The portal also provides the ability to report ransomware to law enforcement. Security experts advise users whose devices are infected with ransomeware not to pay the ransom but to seek expert help. Victims should also report infection to help security companies and organisations to analyse the threat and map trends in ransomware activity.
Wilbert Paulissen, Director of the National Criminal Investigation Division of National Police of the Netherlands said: "We, the Dutch police, cannot fight against cybercrime and ransomware in particular, alone. This is a joint responsibility of the police, the justice department, Europol, and ICT companies, and requires a joint effort. This is why I am very happy about the police's collaboration with Intel Security and Kaspersky Lab. Together we will do everything in our power to disturb criminals' money making schemes and return files to their rightful owners without the latter having to pay loads of money."
"The biggest problem with crypto-ransomware today is that when users have precious data locked down, they readily pay criminals to get it back. That boosts the underground economy, and we are facing an increase in the number of new players and the number of attacks as a result. We can only change the situation if we coordinate our efforts to fight against ransomware. The appearance of decryption tools is just the first step on this road. We expect this project to be extended, and soon there will be many more companies and law enforcement agencies from other countries and regions fighting ransomware together", added Jornt van der Wiel, Security Researcher at Global Research and Analysis Team, Kaspersky Lab.
"This initiative shows the value of public-private cooperation in taking serious action in the fight against cybercrime," said Raj Samani, EMEA CTO for Intel Security. "This collaboration goes beyond intelligence sharing, consumer education, and takedowns to actually help repair the damage inflicted upon victims.

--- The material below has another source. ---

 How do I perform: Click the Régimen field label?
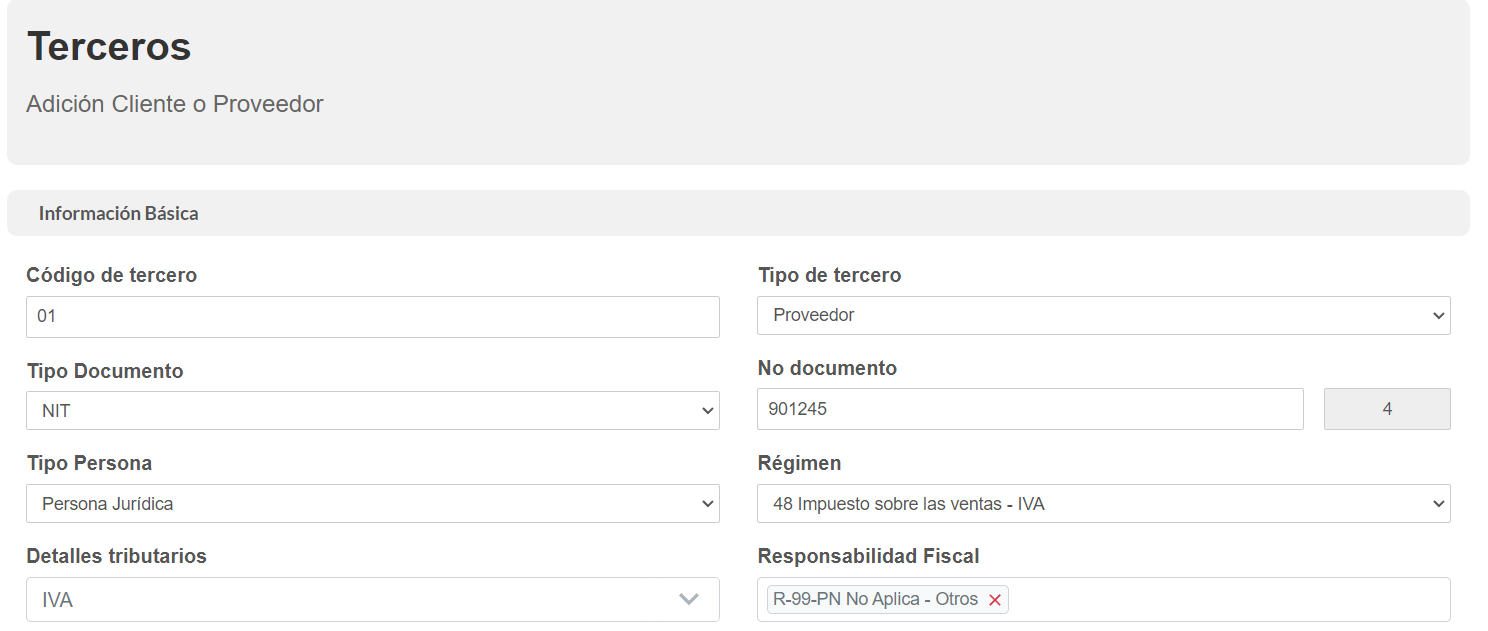pos(799,463)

By restoring access to their systems, we empower users by showing them they can take action and avoid rewarding criminals with a ransom payment."

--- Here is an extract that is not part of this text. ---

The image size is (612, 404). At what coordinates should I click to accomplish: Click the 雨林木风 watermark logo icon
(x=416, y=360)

Wil van Gemert, Europol Deputy Director Operations, added: "For a few years now ransomware has become a dominant concern for EU law enforcement. It is a problem affecting citizens and business alike, computers and mobile devices, with criminals developing more sophisticated techniques to cause the highest impact on the victim's data. Initiatives like the No More Ransom project shows that linking expertise and joining forces is the way to go in the successful fight against cybercrime. We expect to help many people to recover control over their files, while raising awareness and educating the population on how to maintain their devices clean from malware."